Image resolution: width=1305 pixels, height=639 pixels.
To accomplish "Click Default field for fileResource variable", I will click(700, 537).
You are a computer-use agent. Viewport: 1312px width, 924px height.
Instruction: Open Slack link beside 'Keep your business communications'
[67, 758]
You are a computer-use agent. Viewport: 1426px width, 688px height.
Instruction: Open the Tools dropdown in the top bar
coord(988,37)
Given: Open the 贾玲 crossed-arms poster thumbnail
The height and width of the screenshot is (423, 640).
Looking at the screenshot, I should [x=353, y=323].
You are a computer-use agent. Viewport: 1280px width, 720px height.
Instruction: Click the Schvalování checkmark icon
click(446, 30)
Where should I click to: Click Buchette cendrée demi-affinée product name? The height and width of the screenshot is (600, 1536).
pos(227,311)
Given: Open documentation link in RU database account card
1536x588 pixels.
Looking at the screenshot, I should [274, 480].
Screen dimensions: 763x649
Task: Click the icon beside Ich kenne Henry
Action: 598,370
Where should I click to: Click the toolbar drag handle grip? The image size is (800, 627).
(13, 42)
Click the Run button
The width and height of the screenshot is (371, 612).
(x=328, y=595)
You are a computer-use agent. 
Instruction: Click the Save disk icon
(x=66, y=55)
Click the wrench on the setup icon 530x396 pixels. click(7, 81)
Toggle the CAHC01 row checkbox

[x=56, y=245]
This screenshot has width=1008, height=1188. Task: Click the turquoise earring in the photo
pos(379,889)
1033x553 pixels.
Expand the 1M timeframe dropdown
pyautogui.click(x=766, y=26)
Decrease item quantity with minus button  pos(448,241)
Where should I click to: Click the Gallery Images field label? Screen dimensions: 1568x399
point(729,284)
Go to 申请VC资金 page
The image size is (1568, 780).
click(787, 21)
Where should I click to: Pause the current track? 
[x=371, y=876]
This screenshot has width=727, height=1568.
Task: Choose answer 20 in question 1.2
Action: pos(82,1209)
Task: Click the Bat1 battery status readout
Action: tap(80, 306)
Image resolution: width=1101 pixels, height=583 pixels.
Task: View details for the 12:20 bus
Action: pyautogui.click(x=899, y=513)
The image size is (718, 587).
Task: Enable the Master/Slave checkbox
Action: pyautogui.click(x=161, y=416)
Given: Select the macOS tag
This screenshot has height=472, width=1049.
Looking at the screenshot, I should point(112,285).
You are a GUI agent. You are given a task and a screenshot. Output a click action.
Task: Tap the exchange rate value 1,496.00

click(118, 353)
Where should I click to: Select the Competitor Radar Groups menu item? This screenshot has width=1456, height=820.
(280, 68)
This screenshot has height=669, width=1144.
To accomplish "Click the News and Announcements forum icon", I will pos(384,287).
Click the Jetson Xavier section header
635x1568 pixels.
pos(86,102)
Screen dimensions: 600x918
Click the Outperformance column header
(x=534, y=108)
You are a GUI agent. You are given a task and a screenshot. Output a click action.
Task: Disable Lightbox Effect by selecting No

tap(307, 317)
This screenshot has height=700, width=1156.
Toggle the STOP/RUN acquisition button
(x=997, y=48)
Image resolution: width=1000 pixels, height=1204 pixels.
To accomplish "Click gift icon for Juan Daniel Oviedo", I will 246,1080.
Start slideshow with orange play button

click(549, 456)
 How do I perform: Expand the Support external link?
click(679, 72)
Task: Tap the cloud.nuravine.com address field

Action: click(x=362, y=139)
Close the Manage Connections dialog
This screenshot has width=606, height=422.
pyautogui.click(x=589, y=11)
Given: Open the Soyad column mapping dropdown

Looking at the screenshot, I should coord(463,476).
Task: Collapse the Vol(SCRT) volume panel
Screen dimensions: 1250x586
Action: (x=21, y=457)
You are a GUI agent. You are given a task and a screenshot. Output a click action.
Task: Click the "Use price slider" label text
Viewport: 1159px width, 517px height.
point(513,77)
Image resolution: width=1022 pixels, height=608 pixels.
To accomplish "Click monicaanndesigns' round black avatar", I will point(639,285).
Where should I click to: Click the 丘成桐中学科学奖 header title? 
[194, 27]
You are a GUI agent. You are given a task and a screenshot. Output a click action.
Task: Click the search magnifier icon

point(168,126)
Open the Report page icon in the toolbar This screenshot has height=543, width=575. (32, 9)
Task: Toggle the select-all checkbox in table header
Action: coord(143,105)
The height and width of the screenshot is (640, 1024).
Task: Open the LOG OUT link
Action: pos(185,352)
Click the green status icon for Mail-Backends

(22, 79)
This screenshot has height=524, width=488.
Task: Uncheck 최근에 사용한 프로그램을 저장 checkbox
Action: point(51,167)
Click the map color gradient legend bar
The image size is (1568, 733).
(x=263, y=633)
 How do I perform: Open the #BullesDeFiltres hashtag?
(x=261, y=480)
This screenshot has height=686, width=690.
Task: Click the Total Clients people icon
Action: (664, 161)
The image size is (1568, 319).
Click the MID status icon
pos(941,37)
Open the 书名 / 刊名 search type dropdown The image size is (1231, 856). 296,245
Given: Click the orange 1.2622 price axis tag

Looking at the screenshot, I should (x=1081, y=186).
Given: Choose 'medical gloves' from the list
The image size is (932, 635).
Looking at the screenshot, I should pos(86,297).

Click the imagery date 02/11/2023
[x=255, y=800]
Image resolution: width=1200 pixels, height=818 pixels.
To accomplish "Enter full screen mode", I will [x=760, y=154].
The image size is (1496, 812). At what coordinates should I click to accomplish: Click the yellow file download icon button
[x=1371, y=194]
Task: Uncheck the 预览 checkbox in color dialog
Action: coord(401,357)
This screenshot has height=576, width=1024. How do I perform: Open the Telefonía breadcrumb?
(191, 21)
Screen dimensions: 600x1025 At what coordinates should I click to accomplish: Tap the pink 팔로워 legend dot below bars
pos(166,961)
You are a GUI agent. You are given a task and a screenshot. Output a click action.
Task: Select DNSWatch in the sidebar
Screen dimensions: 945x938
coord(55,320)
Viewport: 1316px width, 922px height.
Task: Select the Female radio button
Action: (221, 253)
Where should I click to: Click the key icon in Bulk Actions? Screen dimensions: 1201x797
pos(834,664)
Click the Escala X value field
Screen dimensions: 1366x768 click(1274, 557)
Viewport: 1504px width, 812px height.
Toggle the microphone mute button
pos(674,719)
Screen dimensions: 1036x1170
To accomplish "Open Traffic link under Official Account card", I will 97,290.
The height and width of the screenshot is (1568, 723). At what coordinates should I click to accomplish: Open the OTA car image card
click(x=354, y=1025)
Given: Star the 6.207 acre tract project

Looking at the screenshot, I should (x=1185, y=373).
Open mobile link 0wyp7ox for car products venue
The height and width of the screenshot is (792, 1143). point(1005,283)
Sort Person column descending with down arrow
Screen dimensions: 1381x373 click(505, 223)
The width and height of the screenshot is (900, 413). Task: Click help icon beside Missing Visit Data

_ _ _ _ _ _ _

**Work required:**
A word-for-word transcription of the listing above is what the answer should contain.

**The answer:**
Image resolution: width=1305 pixels, height=639 pixels.
To accomplish "Click Default field for fileResource variable", I will click(700, 537).
You are a computer-use agent. Viewport: 1312px width, 924px height.
Instruction: Open Slack link beside 'Keep your business communications'
[67, 758]
You are a computer-use agent. Viewport: 1426px width, 688px height.
Instruction: Open the Tools dropdown in the top bar
coord(988,37)
Given: Open the 贾玲 crossed-arms poster thumbnail
The height and width of the screenshot is (423, 640).
Looking at the screenshot, I should [x=353, y=323].
You are a computer-use agent. Viewport: 1280px width, 720px height.
Instruction: Click the Schvalování checkmark icon
click(446, 30)
Where should I click to: Click Buchette cendrée demi-affinée product name? The height and width of the screenshot is (600, 1536).
pos(227,311)
Given: Open documentation link in RU database account card
1536x588 pixels.
Looking at the screenshot, I should [274, 480].
Screen dimensions: 763x649
Task: Click the icon beside Ich kenne Henry
Action: 598,370
Where should I click to: Click the toolbar drag handle grip? The image size is (800, 627).
(13, 42)
Click the Run button
The width and height of the screenshot is (371, 612).
(x=328, y=595)
You are a computer-use agent. 
Instruction: Click the Save disk icon
(x=66, y=55)
Click the wrench on the setup icon 530x396 pixels. click(7, 81)
Toggle the CAHC01 row checkbox

[x=56, y=245]
This screenshot has width=1008, height=1188. Task: Click the turquoise earring in the photo
pos(379,889)
1033x553 pixels.
Expand the 1M timeframe dropdown
pyautogui.click(x=766, y=26)
Decrease item quantity with minus button  pos(448,241)
Where should I click to: Click the Gallery Images field label? Screen dimensions: 1568x399
point(729,284)
Go to 申请VC资金 page
The image size is (1568, 780).
click(787, 21)
Where should I click to: Pause the current track? 
[x=371, y=876]
This screenshot has width=727, height=1568.
Task: Choose answer 20 in question 1.2
Action: pos(82,1209)
Task: Click the Bat1 battery status readout
Action: tap(80, 306)
Image resolution: width=1101 pixels, height=583 pixels.
Task: View details for the 12:20 bus
Action: pyautogui.click(x=899, y=513)
The image size is (718, 587).
Task: Enable the Master/Slave checkbox
Action: pyautogui.click(x=161, y=416)
Given: Select the macOS tag
This screenshot has height=472, width=1049.
Looking at the screenshot, I should point(112,285).
You are a GUI agent. You are given a task and a screenshot. Output a click action.
Task: Tap the exchange rate value 1,496.00

click(118, 353)
Where should I click to: Select the Competitor Radar Groups menu item? This screenshot has width=1456, height=820.
(280, 68)
This screenshot has height=669, width=1144.
To accomplish "Click the News and Announcements forum icon", I will pos(384,287).
Click the Jetson Xavier section header
635x1568 pixels.
pos(86,102)
Screen dimensions: 600x918
Click the Outperformance column header
(x=534, y=108)
You are a GUI agent. You are given a task and a screenshot. Output a click action.
Task: Disable Lightbox Effect by selecting No

tap(307, 317)
This screenshot has height=700, width=1156.
Toggle the STOP/RUN acquisition button
(x=997, y=48)
Image resolution: width=1000 pixels, height=1204 pixels.
To accomplish "Click gift icon for Juan Daniel Oviedo", I will 246,1080.
Start slideshow with orange play button

click(549, 456)
 How do I perform: Expand the Support external link?
click(679, 72)
Task: Tap the cloud.nuravine.com address field

Action: click(x=362, y=139)
Close the Manage Connections dialog
This screenshot has width=606, height=422.
pyautogui.click(x=589, y=11)
Given: Open the Soyad column mapping dropdown

Looking at the screenshot, I should coord(463,476).
Task: Collapse the Vol(SCRT) volume panel
Screen dimensions: 1250x586
Action: (x=21, y=457)
You are a GUI agent. You are given a task and a screenshot. Output a click action.
Task: Click the "Use price slider" label text
Viewport: 1159px width, 517px height.
point(513,77)
Image resolution: width=1022 pixels, height=608 pixels.
To accomplish "Click monicaanndesigns' round black avatar", I will point(639,285).
Where should I click to: Click the 丘成桐中学科学奖 header title? 
[194, 27]
You are a GUI agent. You are given a task and a screenshot. Output a click action.
Task: Click the search magnifier icon

point(168,126)
Open the Report page icon in the toolbar This screenshot has height=543, width=575. (32, 9)
Task: Toggle the select-all checkbox in table header
Action: coord(143,105)
The height and width of the screenshot is (640, 1024).
Task: Open the LOG OUT link
Action: pos(185,352)
Click the green status icon for Mail-Backends

(22, 79)
This screenshot has height=524, width=488.
Task: Uncheck 최근에 사용한 프로그램을 저장 checkbox
Action: point(51,167)
Click the map color gradient legend bar
The image size is (1568, 733).
(x=263, y=633)
 How do I perform: Open the #BullesDeFiltres hashtag?
(x=261, y=480)
This screenshot has height=686, width=690.
Task: Click the Total Clients people icon
Action: (664, 161)
The image size is (1568, 319).
Click the MID status icon
pos(941,37)
Open the 书名 / 刊名 search type dropdown The image size is (1231, 856). 296,245
Given: Click the orange 1.2622 price axis tag

Looking at the screenshot, I should (x=1081, y=186).
Given: Choose 'medical gloves' from the list
The image size is (932, 635).
Looking at the screenshot, I should pos(86,297).

Click the imagery date 02/11/2023
[x=255, y=800]
Image resolution: width=1200 pixels, height=818 pixels.
To accomplish "Enter full screen mode", I will [x=760, y=154].
The image size is (1496, 812). At what coordinates should I click to accomplish: Click the yellow file download icon button
[x=1371, y=194]
Task: Uncheck the 预览 checkbox in color dialog
Action: coord(401,357)
This screenshot has height=576, width=1024. How do I perform: Open the Telefonía breadcrumb?
(191, 21)
Screen dimensions: 600x1025 At what coordinates should I click to accomplish: Tap the pink 팔로워 legend dot below bars
pos(166,961)
You are a GUI agent. You are given a task and a screenshot. Output a click action.
Task: Select DNSWatch in the sidebar
Screen dimensions: 945x938
coord(55,320)
Viewport: 1316px width, 922px height.
Task: Select the Female radio button
Action: (221, 253)
Where should I click to: Click the key icon in Bulk Actions? Screen dimensions: 1201x797
pos(834,664)
Click the Escala X value field
Screen dimensions: 1366x768 click(1274, 557)
Viewport: 1504px width, 812px height.
Toggle the microphone mute button
pos(674,719)
Screen dimensions: 1036x1170
To accomplish "Open Traffic link under Official Account card", I will 97,290.
The height and width of the screenshot is (1568, 723). At what coordinates should I click to accomplish: Open the OTA car image card
click(x=354, y=1025)
Given: Star the 6.207 acre tract project

Looking at the screenshot, I should (x=1185, y=373).
Open mobile link 0wyp7ox for car products venue
The height and width of the screenshot is (792, 1143). point(1005,283)
Sort Person column descending with down arrow
Screen dimensions: 1381x373 click(505, 223)
The width and height of the screenshot is (900, 413). Task: Click help icon beside Missing Visit Data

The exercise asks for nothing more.